En esencia, «bueno» significa poco amenazante y «malo» significa muy amenazante.

Claro que, como nos cansamos con facilidad, nuestra diferenciación entre «bueno» y «malo» se resuelve simplemente por «me gusta» o «no me gusta», con lo cual simplificamos los juicios y con resultados aceptables porque por suerte nuestro gusto parece haber sido diseñado para que nos guste lo que nos hace bien y nos disguste lo que nos hace mal.

Sin embargo, la cultura, esto es, la naturaleza alternativa, la naturaleza remodelada según el discernimiento de esta especie tan débil y vulnerable, suele discrepar con lo que dice la naturaleza original, de tal forma que muchos agentes de cambio (médicos, políticos, empresarios, publicistas), logran influir sobre muchos de nosotros convenciéndonos que el gusto humano no es confiable y que lo que nos gusta es en realidad malo, tóxico, engorda.

Por ese motivo nuestra calidad de vida desciende pues tenemos que trabajar más horas por día para comprar esas soluciones alternativas a lo que la Naturaleza podría ofrecernos a muy bajo costo (alimentos, materiales para vestirnos, para construir viviendas y utensilios, medicamentos, bebidas, diversiones, adicciones).

En suma: Por ser débiles no tenemos fuerza para aceptar que somos débiles.

(Este es el Artículo Nº 1.929)

Los supermercados y la ambición natural




Comprar en los supermercados constituye un verdadero placer porque nos remonta a nuestros orígenes como especie y podemos sentirnos naturalmente ambiciosos.

La palabra «merodear» significa «Vagar por las inmediaciones de algún lugar, en general con malos fines» (1).

Por su parte la palabra «ambición», además de significar «Deseo ardiente de conseguir poder, riquezas, dignidades o fama» (2), quería decir en su origen «merodear».

Recapitulando, cuando hablamos de que alguien es ambicioso, estamos queriendo significar que es alguien que vaga por ahí con malas intenciones.

Si fuera cierto lo que vemos en las películas documentales sobre la conducta de los animales podríamos pensar que todos hacemos lo mismo para obtener lo que necesitamos, especialmente la comida.

Por esto quizá no sea desacertado decir que todos somos ambiciosos, aunque es posible determinar que algunos ejemplares son más ambiciosos que otros, es decir, que algunos seres humanos acostumbran merodear con malas intenciones más que otros.
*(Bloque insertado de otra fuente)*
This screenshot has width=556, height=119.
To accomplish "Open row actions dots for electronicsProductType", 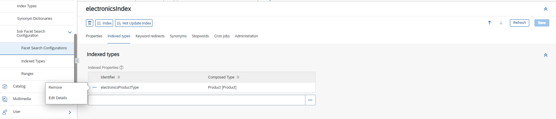I will (95, 88).
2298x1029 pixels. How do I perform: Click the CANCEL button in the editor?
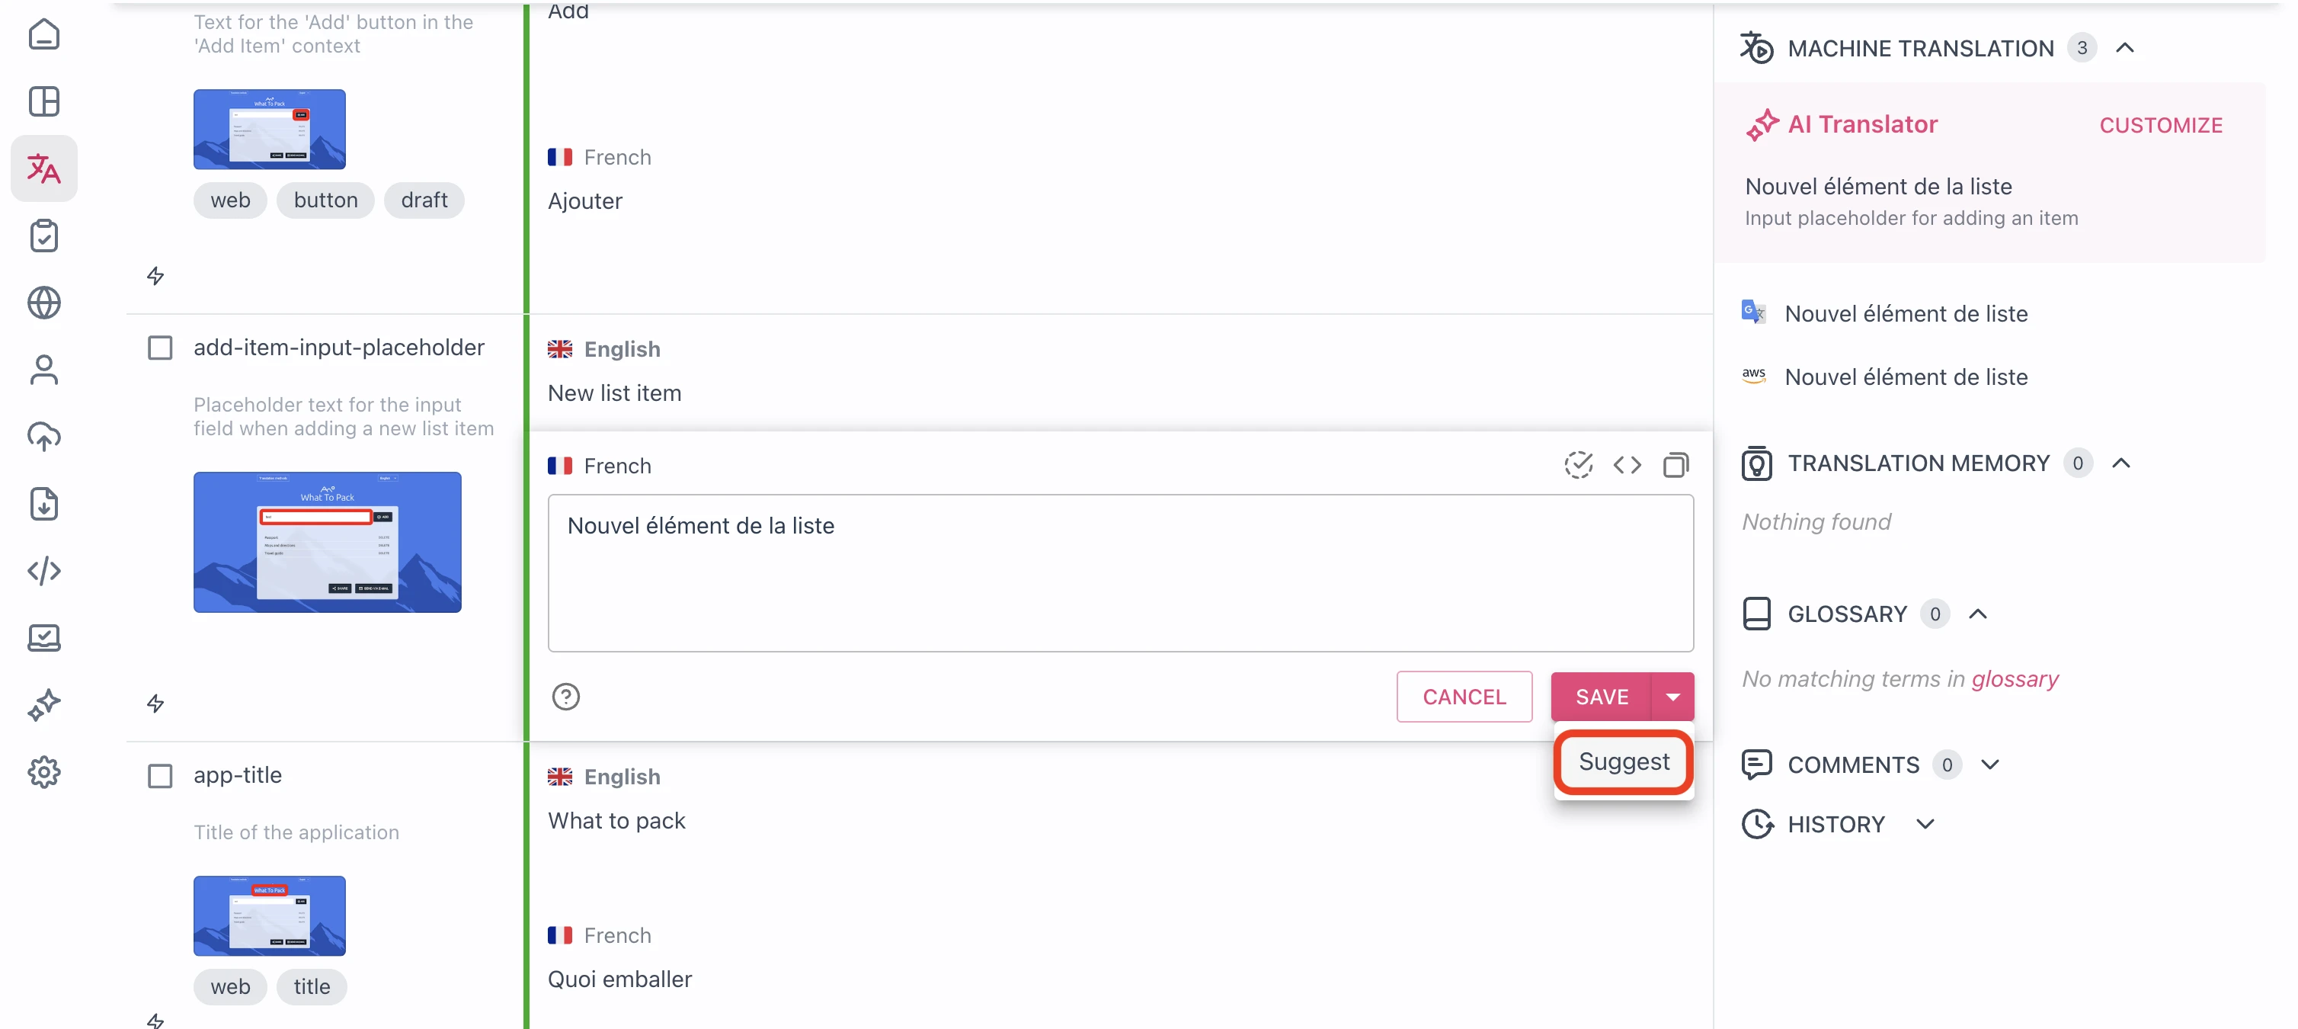(1464, 697)
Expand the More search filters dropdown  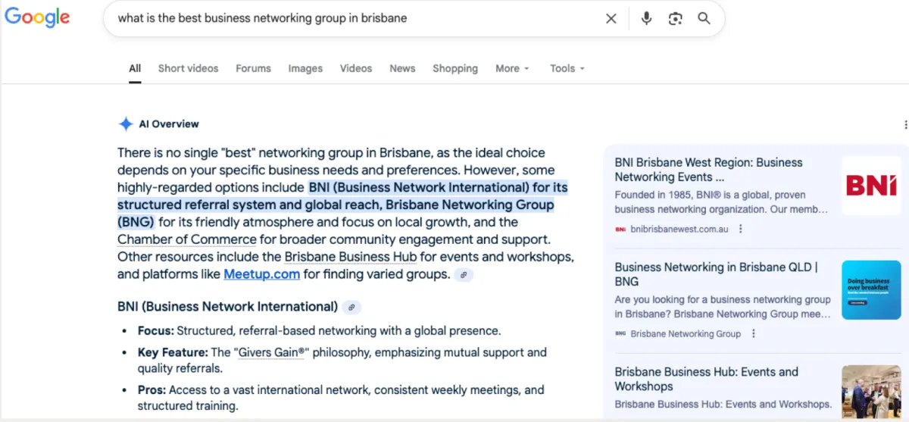[x=512, y=68]
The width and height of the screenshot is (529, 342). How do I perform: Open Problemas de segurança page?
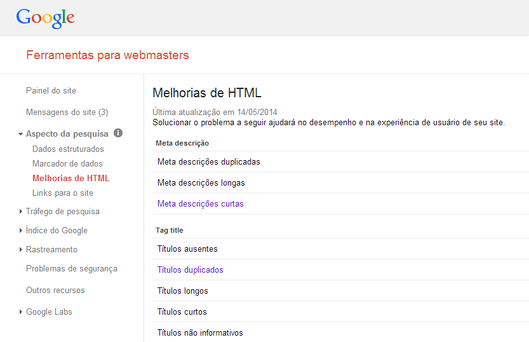click(72, 269)
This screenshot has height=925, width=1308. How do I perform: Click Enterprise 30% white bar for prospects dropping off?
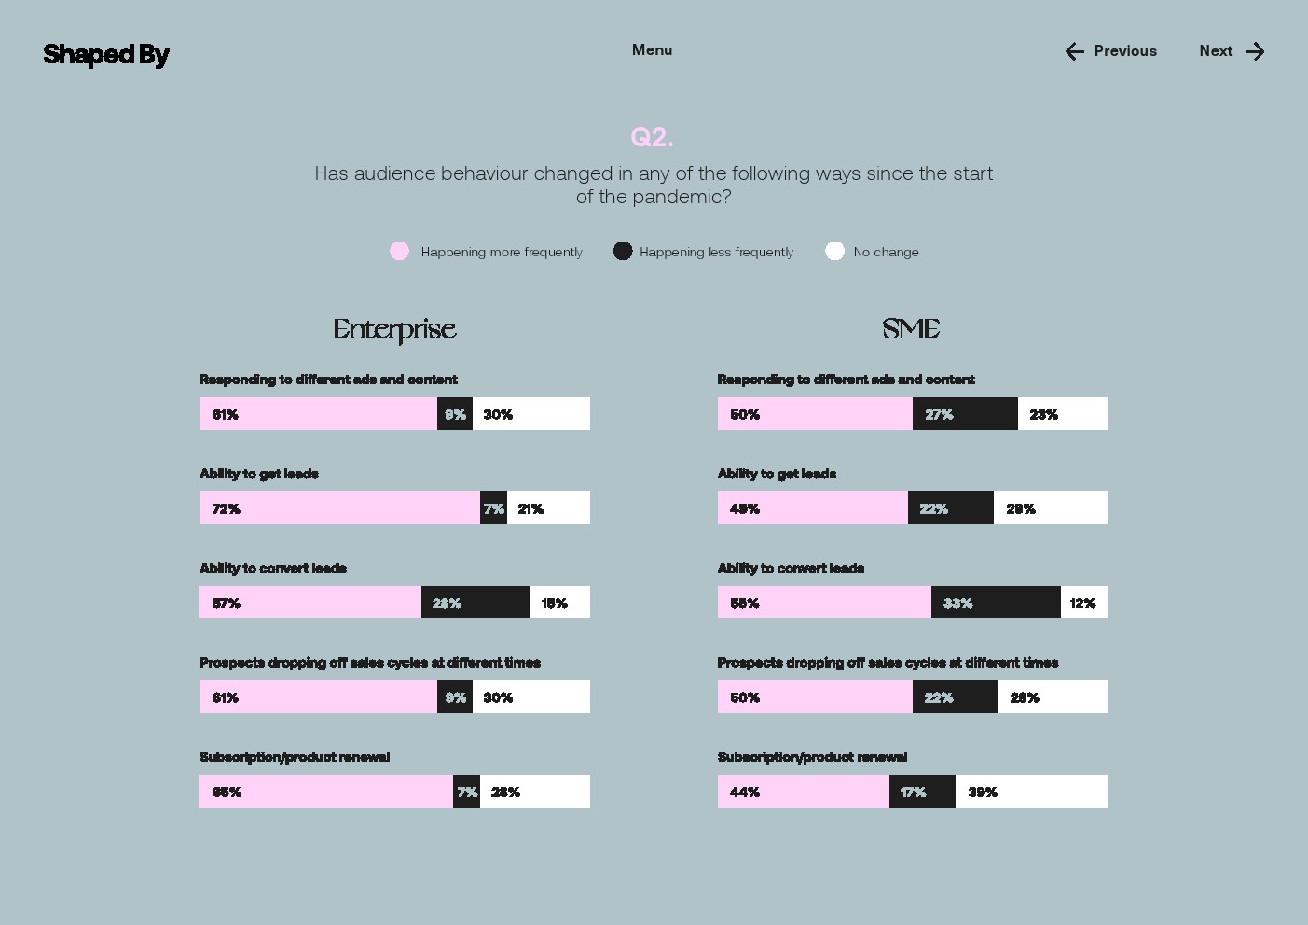point(531,697)
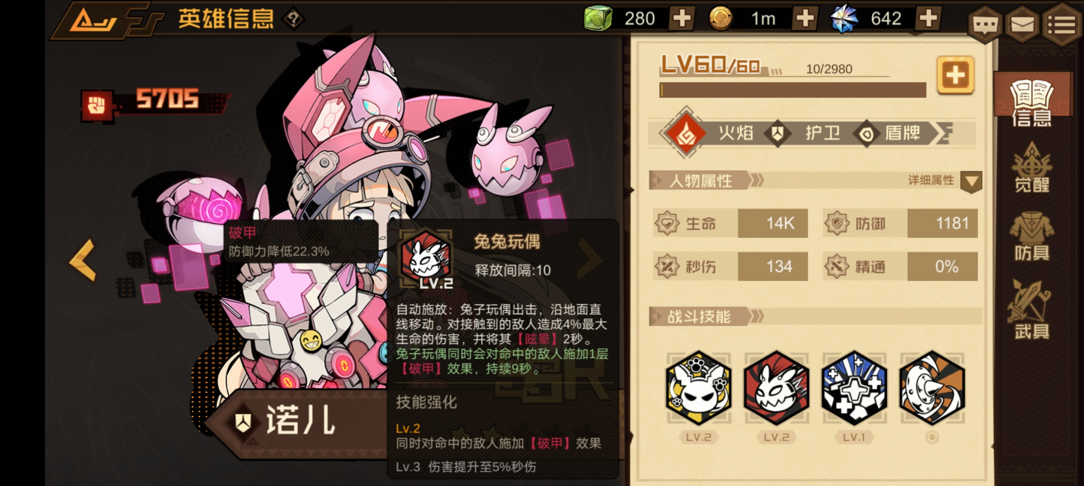Image resolution: width=1084 pixels, height=486 pixels.
Task: Open the chat bubble icon
Action: click(x=985, y=25)
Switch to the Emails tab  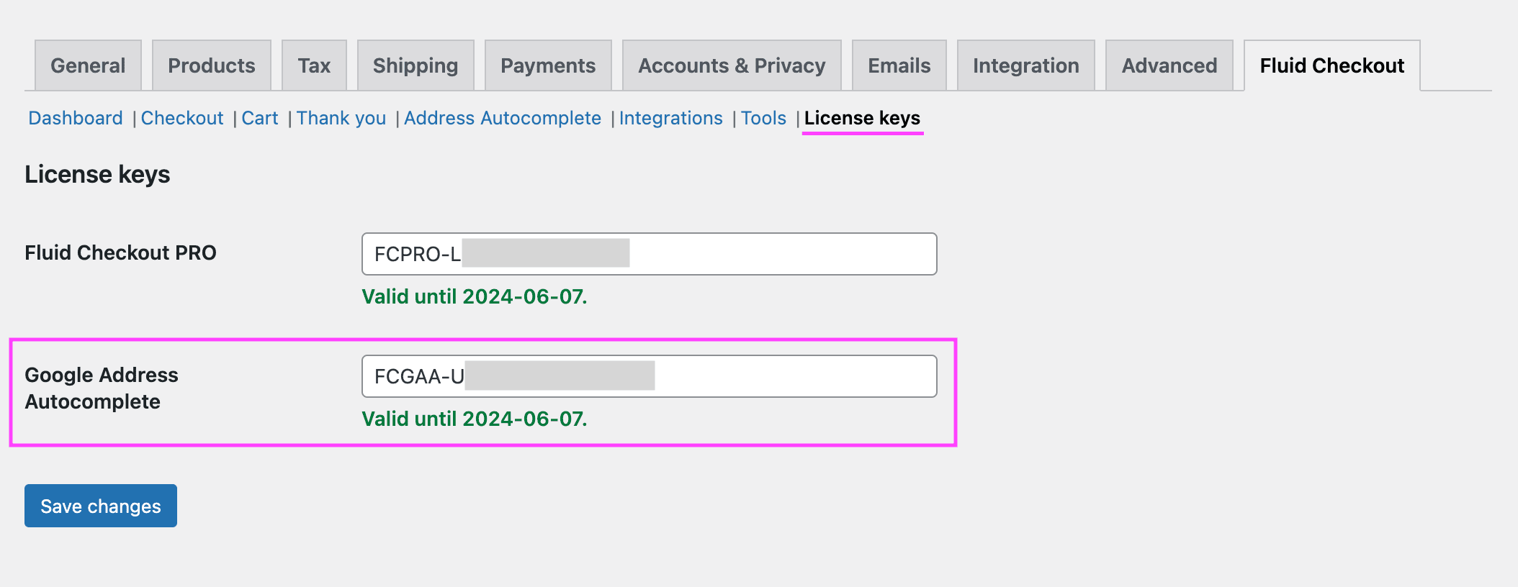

Ya hace muchos años que los comercios con autoservicio, por ejemplo, supermercados, se han popularizado pues a los consumidores nos gusta esa forma de comprar.

Si nos agrada es porque en alguna forma encontramos satisfecho un gusto natural. Esta satisfacción equivale a sentirnos cómodos con esa modalidad.

La distribución de las estanterías, góndolas, escaparates, vidrieras, hace que para encontrar lo que buscamos tengamos que «merodear», es decir, dar vueltas, recorrer, vagar por las inmediaciones.

También nos complace estar en un ambiente de abundancia, donde no solo encontremos el producto que buscamos sino que también encontramos variedades de ese mismo producto. Quizá la sensación de abundancia nos permite evocar épocas de auge, de paraíso e inclusive de una madre con senos grandes que nunca nos dejó con hambre.

Por estos motivos, y seguramente por muchos otros, comprar en los supermercados constituye un verdadero placer que nos remonta a nuestros orígenes.